Brief:
Could you give the data below again, exactly and completely?
BEGIN
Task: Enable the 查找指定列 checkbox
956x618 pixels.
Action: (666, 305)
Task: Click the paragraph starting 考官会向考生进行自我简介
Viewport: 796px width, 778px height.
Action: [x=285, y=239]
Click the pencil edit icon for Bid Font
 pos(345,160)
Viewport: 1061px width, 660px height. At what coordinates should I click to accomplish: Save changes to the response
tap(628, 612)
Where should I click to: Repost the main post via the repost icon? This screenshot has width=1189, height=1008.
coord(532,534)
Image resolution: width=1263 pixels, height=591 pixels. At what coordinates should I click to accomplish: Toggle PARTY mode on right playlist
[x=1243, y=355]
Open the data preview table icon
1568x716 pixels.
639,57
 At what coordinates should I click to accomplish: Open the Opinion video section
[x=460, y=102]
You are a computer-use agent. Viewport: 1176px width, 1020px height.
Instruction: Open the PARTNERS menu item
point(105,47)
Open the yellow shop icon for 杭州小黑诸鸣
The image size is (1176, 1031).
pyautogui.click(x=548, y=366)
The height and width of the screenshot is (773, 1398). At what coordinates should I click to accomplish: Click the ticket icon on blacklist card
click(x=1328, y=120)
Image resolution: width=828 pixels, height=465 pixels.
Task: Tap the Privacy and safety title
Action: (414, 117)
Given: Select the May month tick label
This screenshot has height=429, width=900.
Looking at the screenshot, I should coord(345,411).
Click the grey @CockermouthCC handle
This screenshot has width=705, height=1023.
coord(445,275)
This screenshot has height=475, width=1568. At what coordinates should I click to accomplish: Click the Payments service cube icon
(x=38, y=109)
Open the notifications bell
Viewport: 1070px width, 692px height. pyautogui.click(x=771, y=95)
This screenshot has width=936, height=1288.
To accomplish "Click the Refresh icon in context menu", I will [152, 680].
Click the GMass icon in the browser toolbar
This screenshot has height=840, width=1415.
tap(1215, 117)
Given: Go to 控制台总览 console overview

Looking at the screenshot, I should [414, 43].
END
Your solution:
Task: Enable the 查找指定列 checkbox
956x618 pixels.
Action: (666, 305)
Task: Click the paragraph starting 考官会向考生进行自我简介
Viewport: 796px width, 778px height.
Action: [x=285, y=239]
Click the pencil edit icon for Bid Font
 pos(345,160)
Viewport: 1061px width, 660px height. At what coordinates should I click to accomplish: Save changes to the response
tap(628, 612)
Where should I click to: Repost the main post via the repost icon? This screenshot has width=1189, height=1008.
coord(532,534)
Image resolution: width=1263 pixels, height=591 pixels. At what coordinates should I click to accomplish: Toggle PARTY mode on right playlist
[x=1243, y=355]
Open the data preview table icon
1568x716 pixels.
639,57
 At what coordinates should I click to accomplish: Open the Opinion video section
[x=460, y=102]
You are a computer-use agent. Viewport: 1176px width, 1020px height.
Instruction: Open the PARTNERS menu item
point(105,47)
Open the yellow shop icon for 杭州小黑诸鸣
The image size is (1176, 1031).
pyautogui.click(x=548, y=366)
The height and width of the screenshot is (773, 1398). At what coordinates should I click to accomplish: Click the ticket icon on blacklist card
click(x=1328, y=120)
Image resolution: width=828 pixels, height=465 pixels.
Task: Tap the Privacy and safety title
Action: (414, 117)
Given: Select the May month tick label
This screenshot has height=429, width=900.
Looking at the screenshot, I should coord(345,411).
Click the grey @CockermouthCC handle
This screenshot has width=705, height=1023.
coord(445,275)
This screenshot has height=475, width=1568. At what coordinates should I click to accomplish: Click the Payments service cube icon
(x=38, y=109)
Open the notifications bell
Viewport: 1070px width, 692px height. pyautogui.click(x=771, y=95)
This screenshot has width=936, height=1288.
To accomplish "Click the Refresh icon in context menu", I will [152, 680].
Click the GMass icon in the browser toolbar
This screenshot has height=840, width=1415.
tap(1215, 117)
Given: Go to 控制台总览 console overview

Looking at the screenshot, I should [414, 43].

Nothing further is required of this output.